Evaluation: Assess the validity and practicality of your fears. If you’ve listened for any length of time you’ve probably heard me talk about “challenging” or “interrogating” your thoughts- this is the same thing. Ask yourself questions like, "What evidence do I have that supports or refutes my fear?" and "What are the possible outcomes, and how likely are they to happen?" This can help diminish unnecessary fear because you’re able to take a more objective approach to the fear, rather than just reacting to the physical discomfort you’re experiencing associated with that fear. So, for the example I gave above, we talked through how likely that social uses of smoking, drinking, and some cocaine use, that was no longer happening and for some of it hadn’t in several years, but how realistic it is that it would be a largely determining factor in the success of IVF. When we were able to break it down in that way, and we even started looking at some peer-reviewed journal articles and such, we were able to take some of the power away from the fear and put it back in her hands. It didn’t mean that the thought or the memory never came to her again, because it did and probably does. But because we’ve done that logic-testing.

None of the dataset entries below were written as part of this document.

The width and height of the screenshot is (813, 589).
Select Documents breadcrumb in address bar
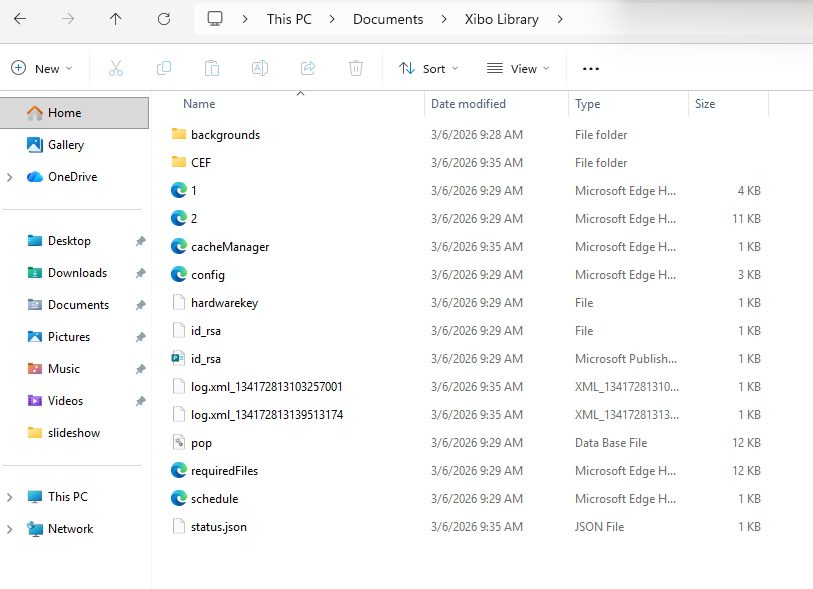point(388,19)

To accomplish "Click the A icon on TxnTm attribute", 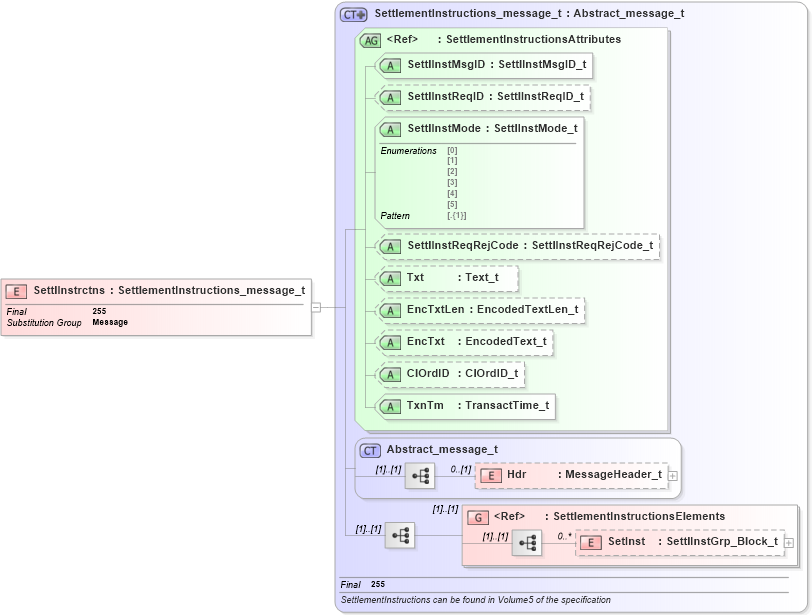I will tap(389, 406).
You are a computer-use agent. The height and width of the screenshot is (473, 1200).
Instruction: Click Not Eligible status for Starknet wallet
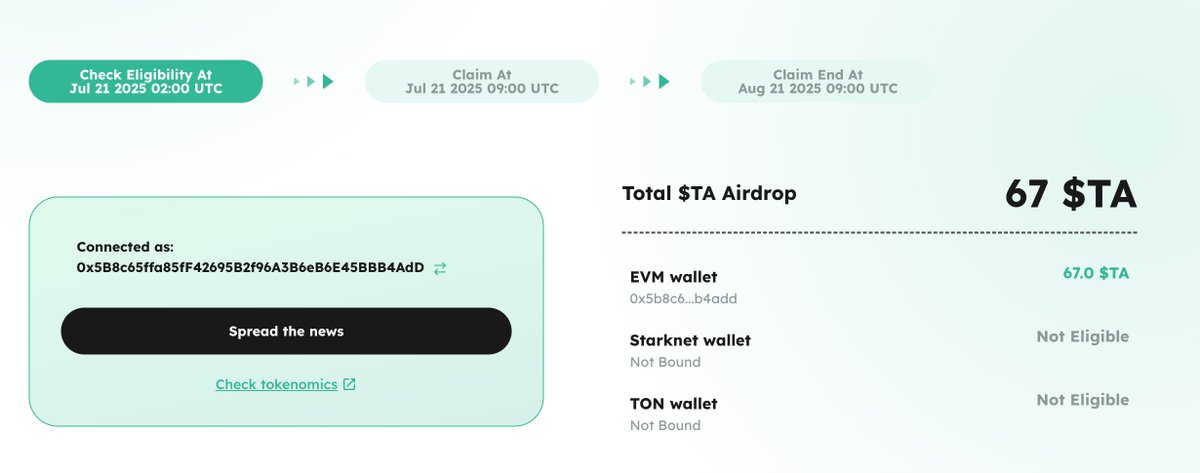[x=1083, y=337]
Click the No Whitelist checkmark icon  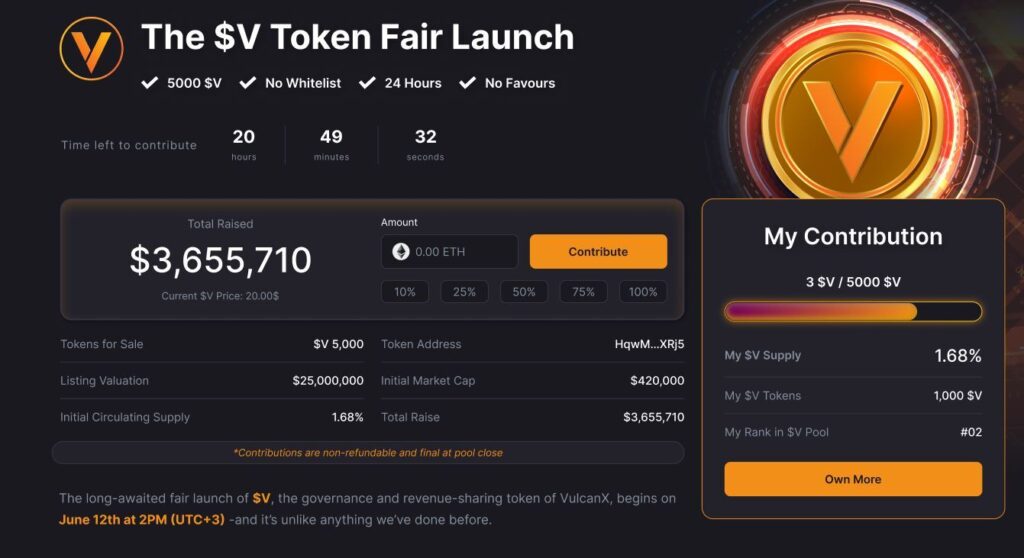tap(248, 83)
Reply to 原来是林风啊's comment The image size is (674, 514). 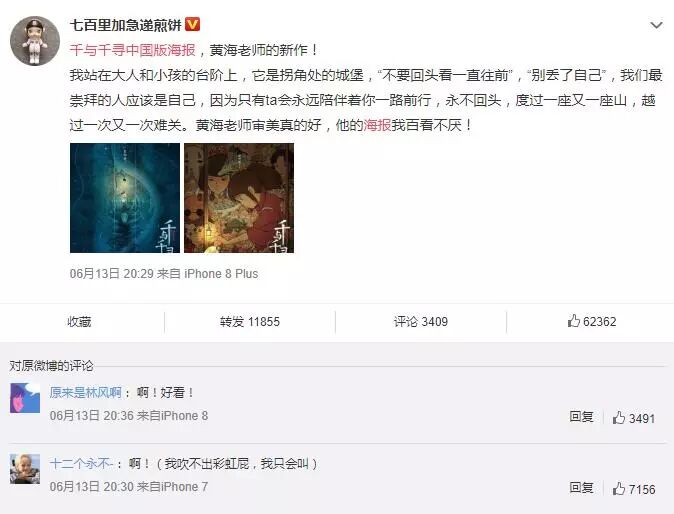581,417
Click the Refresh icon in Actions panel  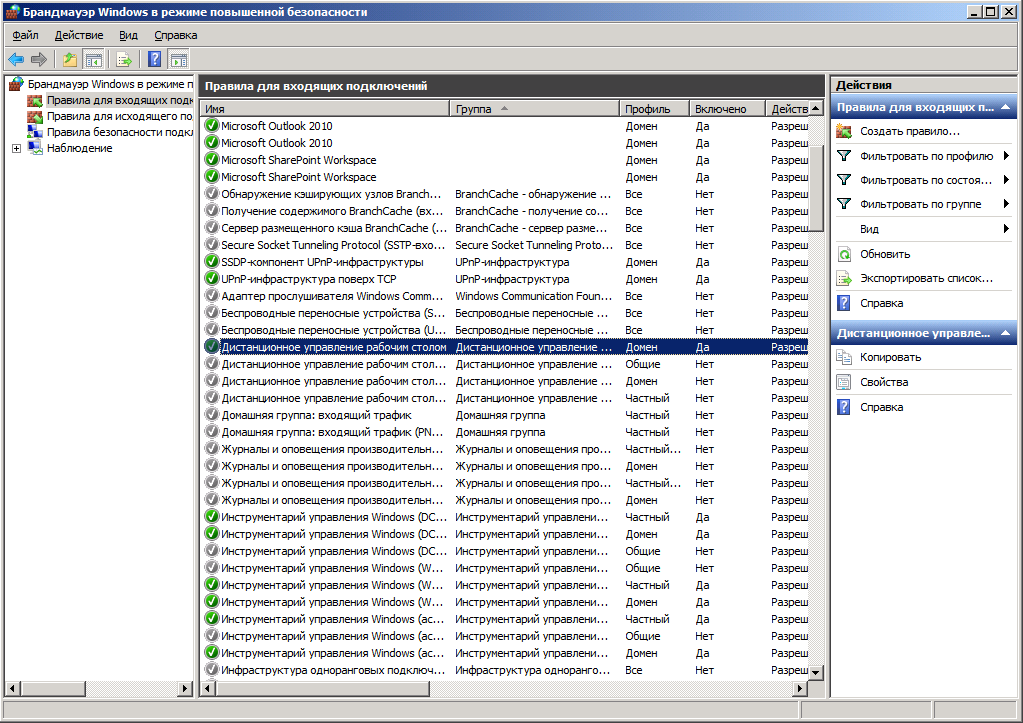(844, 254)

Because we’ve gone through those steps, she’s able to address it faster and move on. Getting to a point where sometimes when the thought comes, it’s nothing more that a “oh yea, I know why I think that. It doesn’t make it true.” Now, it doesn’t work like that every time, but that’s never the goal. Some days that thought, or others like it, might have a tighter grip on you than other times. We walk through this world every day with different levels of energy, influence, patience, tolerance- so not every time are you going to be able to get to that “oh yes, I know why I think that, but it doesn’t make it true” place- but it’s always an option.
And that’s what I want to close with. So many of us believe that if fear exists it must be coming from this place of universal truth. NO! The definition I gave you of fear was a “PERCEIVED” threat. Sometimes it is going to be an obvious threat. But very often, in this modern world, it is going to be a perceived threat. So it’s not some universal truth. There isn’t necessarily some greater inner knowing or universal knowing that is trying to tell you something. So if you walk away with anything from this episode, it’s that. Your fear is valid, but not necessarily a fact.
Ok, so that is what I have for you today. I hope you have a great week and I’ll talk to you soon.